International feuding has flared because the oceans, from which primeval life came, have become more and more an important source of food for a world faced with the prospect of overpopulation. Since the beginning of the century, the fishing yield of the world has increased tenfold, from 4,400,000 tons to 45 million tons; by 1970, the catch is expected to equal 61 million tons. More than 200 countries send fishing boats to sea to help feed their populations, and 48 of these countries account for the great bulk of the world's fish catch, amounting to more than $3 billion worth a year. There are 4,967,000 commercial fishermen at work, and in the U.S. alone well over half a million people are employed in fishing and related fields—cleaning, canning, packing, distributing. But fishing ranks far, far down on the list of U.S. industries; in 30 years, meat-eating Americans have kept their consumption of fish unchanged at short of eleven pounds per person.

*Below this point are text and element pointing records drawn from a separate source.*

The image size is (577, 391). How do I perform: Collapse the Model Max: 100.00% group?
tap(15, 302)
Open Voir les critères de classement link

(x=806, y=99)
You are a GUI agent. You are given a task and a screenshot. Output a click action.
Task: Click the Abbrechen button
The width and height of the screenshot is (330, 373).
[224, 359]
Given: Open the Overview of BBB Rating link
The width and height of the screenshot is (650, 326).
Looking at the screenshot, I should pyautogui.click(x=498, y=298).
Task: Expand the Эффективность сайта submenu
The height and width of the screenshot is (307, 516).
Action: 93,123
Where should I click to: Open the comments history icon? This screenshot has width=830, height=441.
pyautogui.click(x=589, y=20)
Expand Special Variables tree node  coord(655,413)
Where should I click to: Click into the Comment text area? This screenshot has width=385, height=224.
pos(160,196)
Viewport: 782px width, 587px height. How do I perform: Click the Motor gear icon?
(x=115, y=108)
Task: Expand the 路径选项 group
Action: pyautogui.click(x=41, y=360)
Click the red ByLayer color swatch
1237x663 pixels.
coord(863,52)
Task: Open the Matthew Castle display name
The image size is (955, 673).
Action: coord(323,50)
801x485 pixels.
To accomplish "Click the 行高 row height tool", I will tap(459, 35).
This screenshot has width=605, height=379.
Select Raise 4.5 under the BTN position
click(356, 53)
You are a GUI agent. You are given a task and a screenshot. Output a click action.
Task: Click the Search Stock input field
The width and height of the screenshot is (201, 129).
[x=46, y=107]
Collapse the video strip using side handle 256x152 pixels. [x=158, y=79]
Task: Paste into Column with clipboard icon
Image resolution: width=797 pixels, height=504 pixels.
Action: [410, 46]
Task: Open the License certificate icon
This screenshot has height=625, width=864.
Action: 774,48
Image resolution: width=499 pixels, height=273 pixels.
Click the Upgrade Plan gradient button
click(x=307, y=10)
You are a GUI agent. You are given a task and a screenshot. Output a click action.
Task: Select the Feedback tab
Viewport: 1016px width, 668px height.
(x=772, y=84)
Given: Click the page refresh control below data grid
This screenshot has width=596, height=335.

Just as bread or meat is the staff of life for many nations, for others fish is the very stuff that life is made of. Fishing plays a vital role in the economies of dozens of nations, such as Japan, Ecuador, Peru, Canada and Norway. For many food-short nations, the "panic for protein" to feed their people leads only to the sea, which now contributes a meager 12% of the supply of animal protein consumed by the human race. Throughout the world, the fishing industry not only supports thousands of fishermen—who lead probably the roughest and most ill-paid lives of any workers—but countless satellite industries. From Madagascar to Greenland, the catch of the sea, ranging from the lordly tuna through the pedestrian cod and herring to the rarer but often treasured whale and shark, is industriously smoked, fried, salted, baked, dried, roasted, stewed, pickled, casseroled or even eaten half-rotten (as in Iceland) or quite raw (as in Japan).

Reshuffled Ranks. Despite this, only about 15% of the world's edible fish stock is being fully exploited. The trouble is that the exploitation has taken place in the known and favored areas, mostly within 100 miles of land, where a concentration of effort has often led to a depletion of valuable fish. The Russians off Cape Cod, for example, are out for herring rather than the hake, haddock and cod that most American fishermen are after—but the other species tend to disappear after the herring, their natural food, becomes scarce. Industrial pollution in such nations as Japan and the U.S. has tended to drive the fish farther from shore and to make worse the lot of the smaller inshore fisherman.